▶ **EXERCISE**:
What you should write out is every line from the one containing "Award Winning Care (585, 2316)" to the end of the data, exactly and with nothing else.

Start of DATA UNDER STUDY

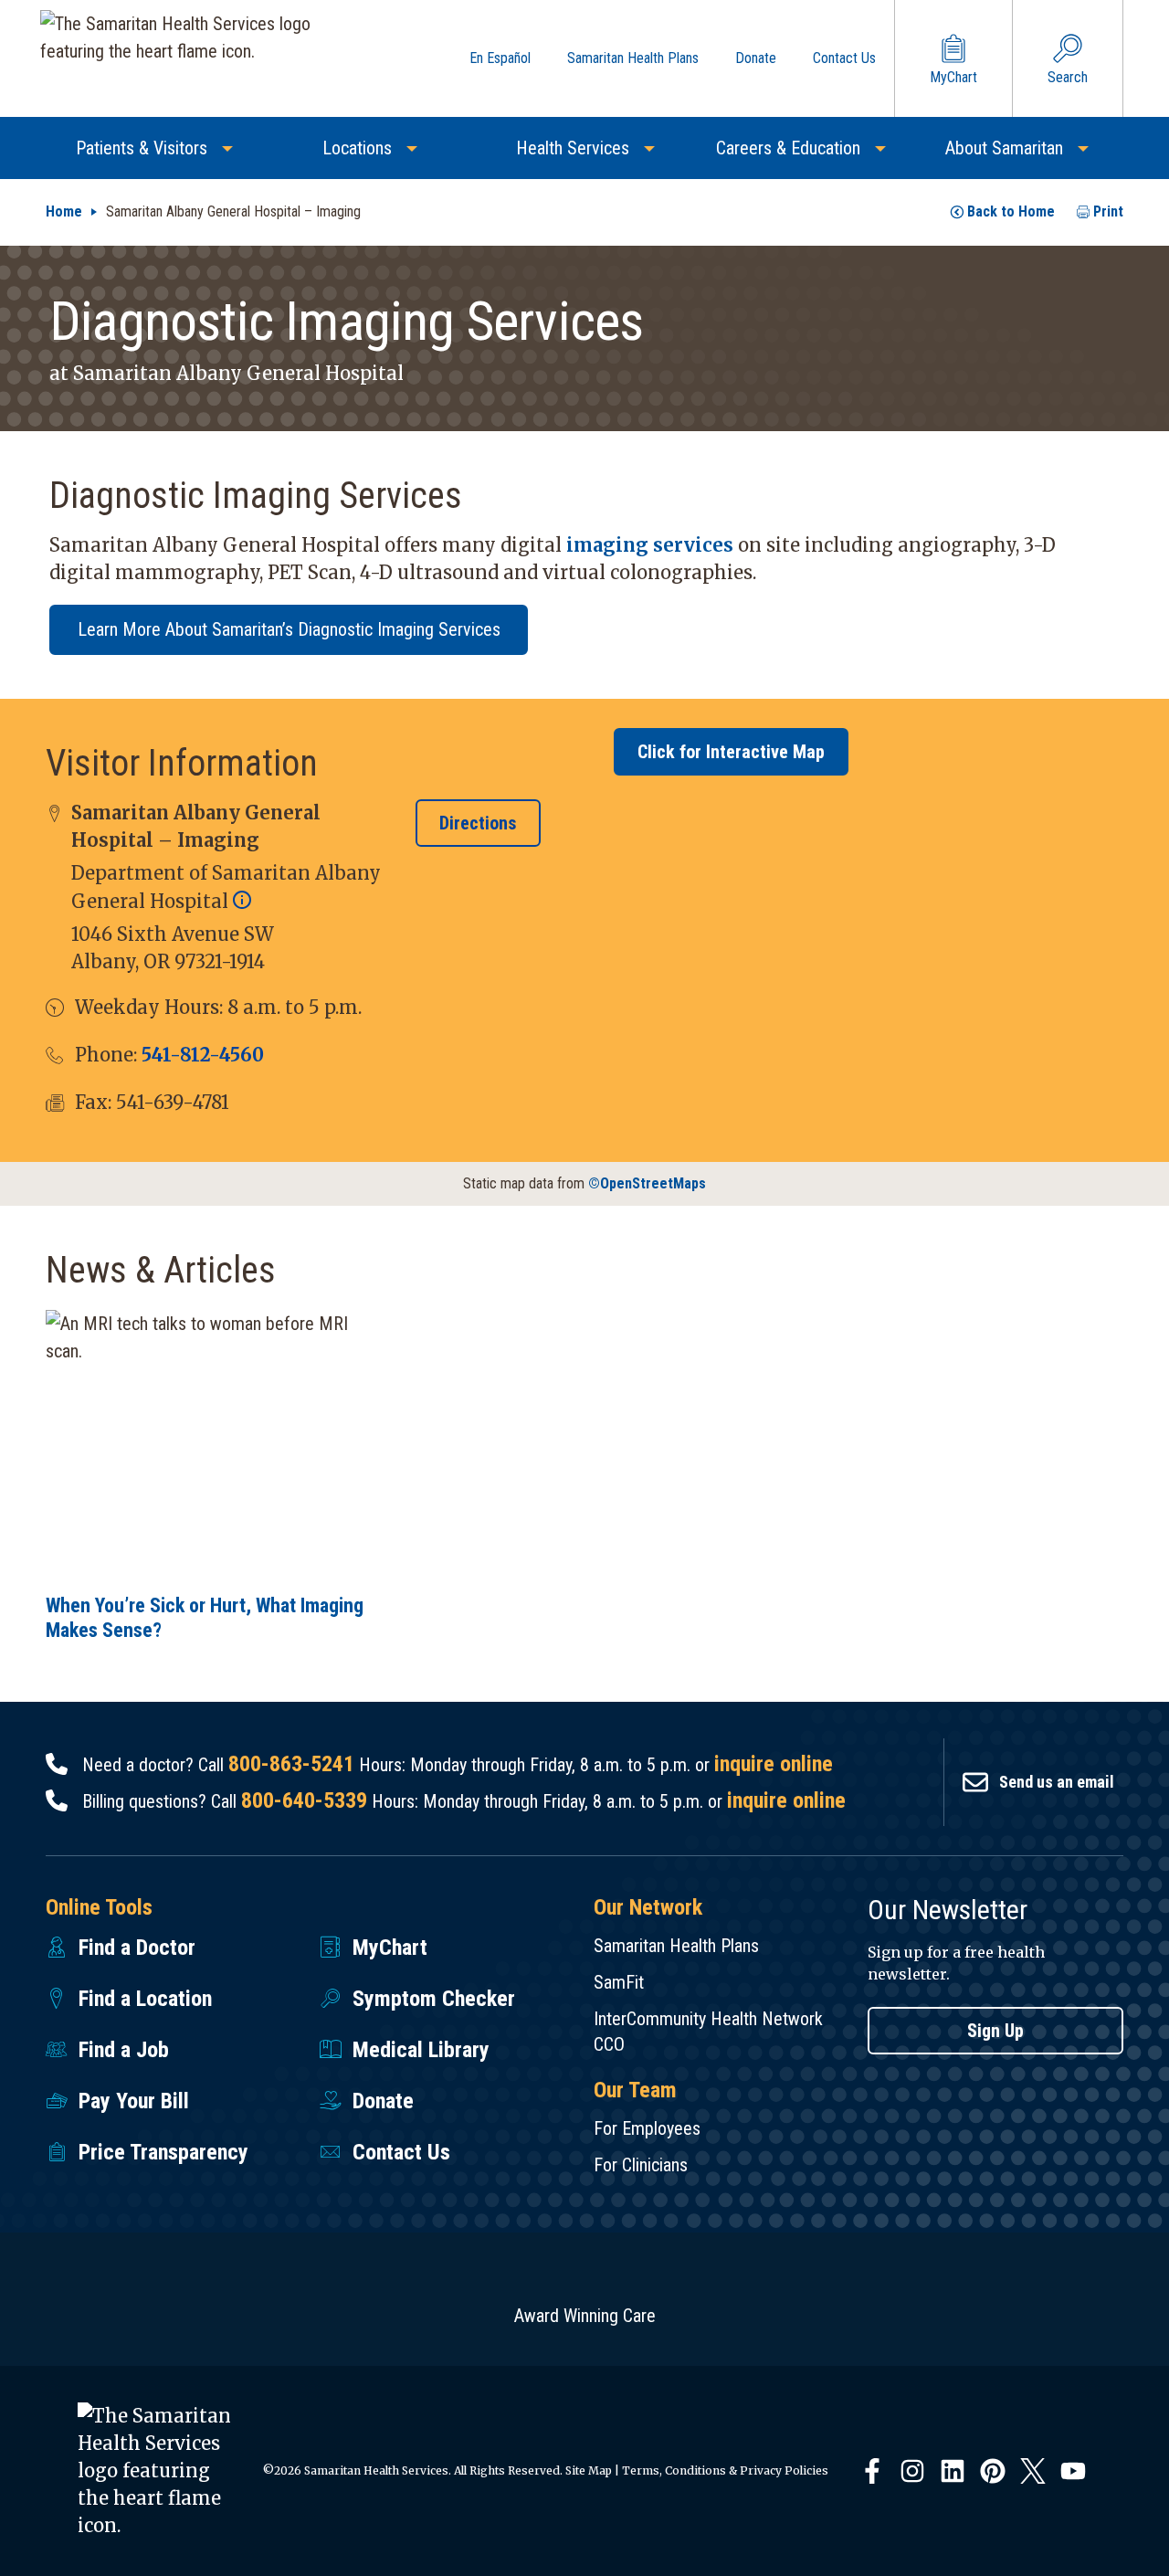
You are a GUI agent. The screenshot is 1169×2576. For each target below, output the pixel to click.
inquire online (773, 1764)
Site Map (588, 2470)
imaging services (649, 544)
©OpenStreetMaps (647, 1183)
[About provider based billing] (241, 901)
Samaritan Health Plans (676, 1946)
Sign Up (995, 2031)
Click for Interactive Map (731, 752)
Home (64, 211)
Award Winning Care (585, 2316)
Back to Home (1011, 211)
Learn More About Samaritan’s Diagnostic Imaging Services (289, 629)
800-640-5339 (304, 1800)
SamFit (619, 1982)
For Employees (647, 2128)
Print (1108, 211)
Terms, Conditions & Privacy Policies (725, 2470)
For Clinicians (641, 2165)
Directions (478, 823)
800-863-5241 (291, 1764)
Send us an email (1056, 1781)
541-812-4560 (203, 1054)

End of DATA UNDER STUDY

▶ **SOLUTION TO THE EXERCISE**:
Award Winning Care (585, 2316)
Back to Home (1011, 211)
Learn More About Samaritan’s Diagnostic Imaging Services (289, 629)
800-640-5339 (304, 1800)
SamFit (619, 1982)
For Employees (647, 2128)
Print (1108, 211)
Terms, Conditions & Privacy Policies (725, 2470)
For Clinicians (641, 2165)
Directions (478, 823)
800-863-5241 (291, 1764)
Send us an email (1056, 1781)
541-812-4560 (203, 1054)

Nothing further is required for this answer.